TASK INSTRUCTIONS
Reproduce the items below verbatim, beginning with their first line and ending with the line that contains "coordinates (288, 444).", both included.

DATA SUPPLIED
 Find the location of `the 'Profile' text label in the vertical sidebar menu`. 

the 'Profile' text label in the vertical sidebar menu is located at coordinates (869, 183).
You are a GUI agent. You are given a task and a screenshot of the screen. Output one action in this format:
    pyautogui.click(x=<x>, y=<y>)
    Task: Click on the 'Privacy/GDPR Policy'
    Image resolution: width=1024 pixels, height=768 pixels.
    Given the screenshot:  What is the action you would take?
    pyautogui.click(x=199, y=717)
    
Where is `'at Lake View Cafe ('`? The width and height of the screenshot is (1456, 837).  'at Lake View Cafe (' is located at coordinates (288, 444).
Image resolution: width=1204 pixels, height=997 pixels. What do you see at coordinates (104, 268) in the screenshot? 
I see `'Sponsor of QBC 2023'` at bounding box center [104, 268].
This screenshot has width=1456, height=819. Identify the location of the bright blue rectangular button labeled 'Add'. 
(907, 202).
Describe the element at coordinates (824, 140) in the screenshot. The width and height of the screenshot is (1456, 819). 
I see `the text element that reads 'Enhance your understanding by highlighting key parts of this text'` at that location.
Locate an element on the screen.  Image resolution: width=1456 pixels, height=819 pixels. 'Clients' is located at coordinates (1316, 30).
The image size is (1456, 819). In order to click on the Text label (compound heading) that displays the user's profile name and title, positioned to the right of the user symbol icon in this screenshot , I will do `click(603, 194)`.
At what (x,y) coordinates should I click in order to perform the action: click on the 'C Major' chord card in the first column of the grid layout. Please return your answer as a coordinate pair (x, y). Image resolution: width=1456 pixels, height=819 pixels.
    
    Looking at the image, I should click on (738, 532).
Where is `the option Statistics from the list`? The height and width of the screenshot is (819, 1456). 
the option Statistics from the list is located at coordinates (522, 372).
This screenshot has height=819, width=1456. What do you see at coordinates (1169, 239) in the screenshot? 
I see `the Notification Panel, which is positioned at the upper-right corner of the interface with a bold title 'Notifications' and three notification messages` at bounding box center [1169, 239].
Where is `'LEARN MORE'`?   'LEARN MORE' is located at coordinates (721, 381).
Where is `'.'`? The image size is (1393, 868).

ANSWER TO THIS TASK
 Find the location of `the 'Profile' text label in the vertical sidebar menu`. 

the 'Profile' text label in the vertical sidebar menu is located at coordinates (869, 183).
You are a GUI agent. You are given a task and a screenshot of the screen. Output one action in this format:
    pyautogui.click(x=<x>, y=<y>)
    Task: Click on the 'Privacy/GDPR Policy'
    Image resolution: width=1024 pixels, height=768 pixels.
    Given the screenshot:  What is the action you would take?
    pyautogui.click(x=199, y=717)
    
Where is `'at Lake View Cafe ('`? The width and height of the screenshot is (1456, 837).  'at Lake View Cafe (' is located at coordinates (288, 444).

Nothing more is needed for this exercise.